● Task directions
The lines below, from the one holding "Task: Click the" through the final line, are to be copied exactly, with no other lines and no pictures.

● Input records
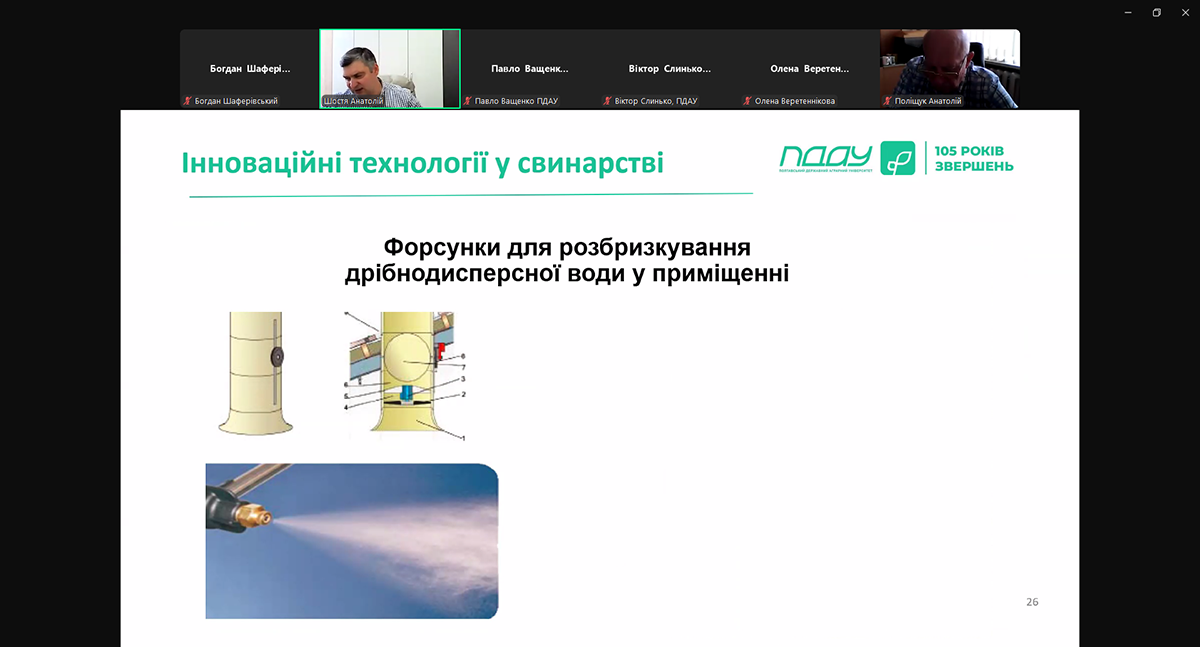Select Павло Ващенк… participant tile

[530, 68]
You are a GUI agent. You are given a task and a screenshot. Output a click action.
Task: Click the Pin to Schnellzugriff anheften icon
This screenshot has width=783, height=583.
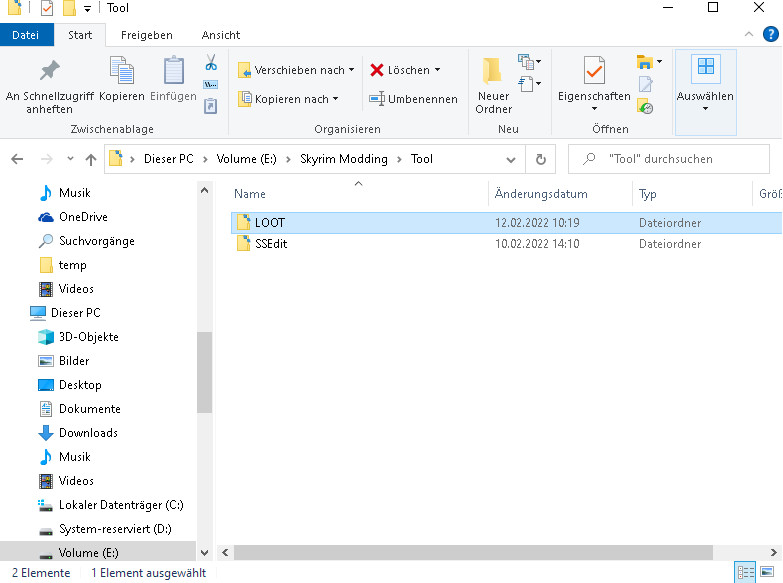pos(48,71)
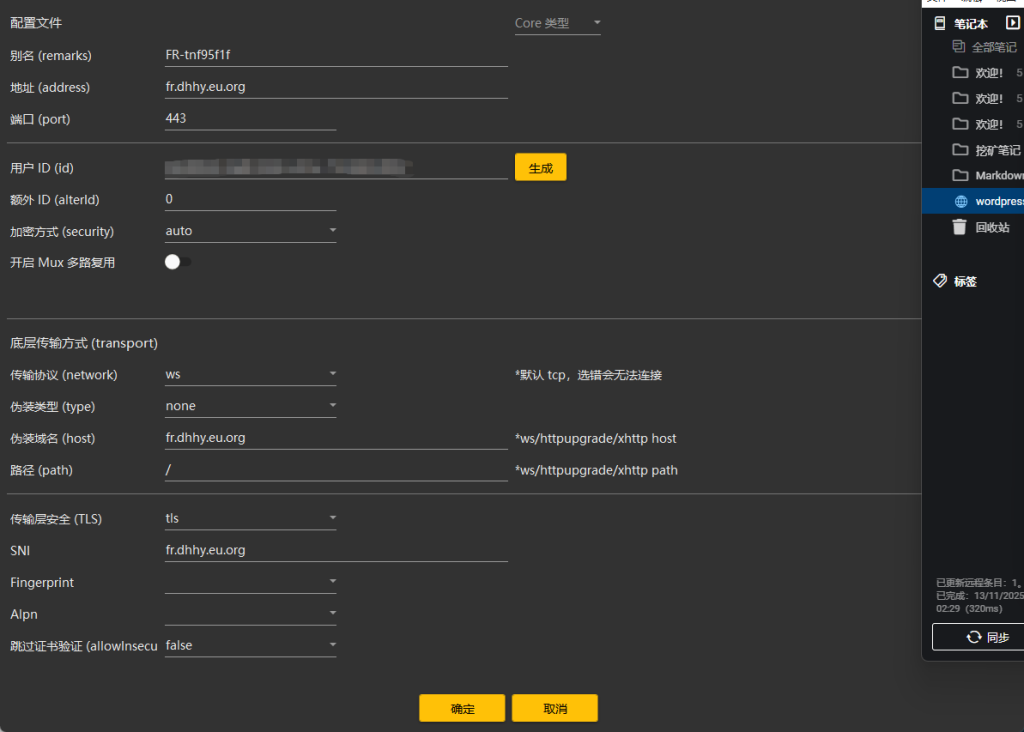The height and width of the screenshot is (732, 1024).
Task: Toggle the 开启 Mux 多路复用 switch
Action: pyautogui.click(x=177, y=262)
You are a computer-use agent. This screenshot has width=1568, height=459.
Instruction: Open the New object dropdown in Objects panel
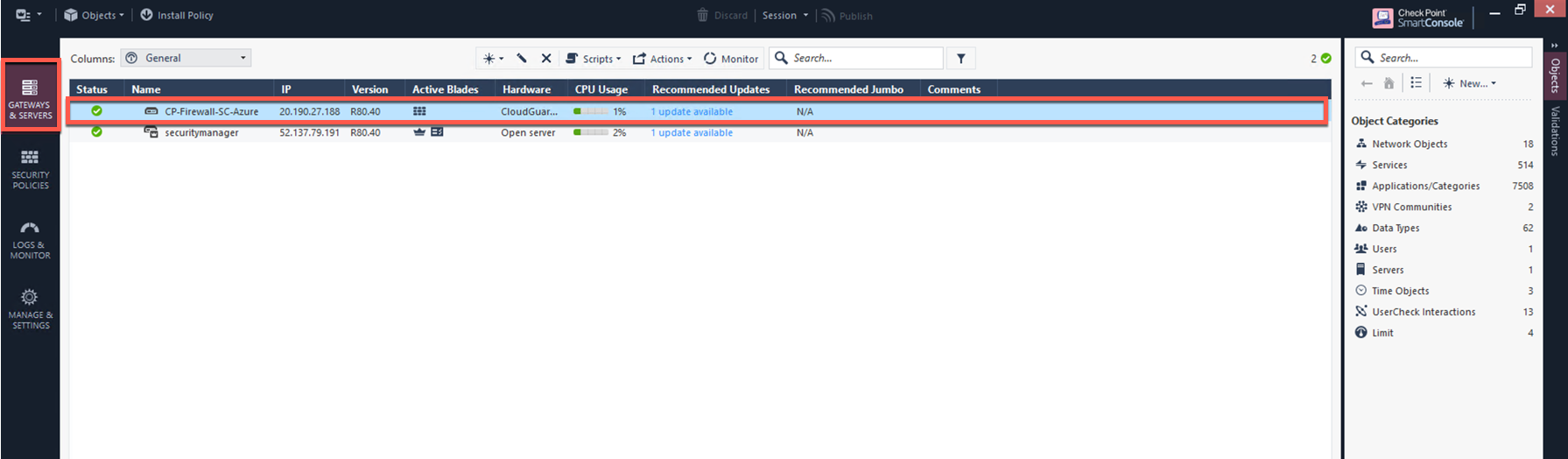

● Task answer
Task: Click the Pin to Schnellzugriff anheften icon
This screenshot has width=783, height=583.
pos(48,71)
The height and width of the screenshot is (732, 1024).
Task: Toggle the 开启 Mux 多路复用 switch
Action: pyautogui.click(x=177, y=262)
You are a computer-use agent. This screenshot has width=1568, height=459.
Instruction: Open the New object dropdown in Objects panel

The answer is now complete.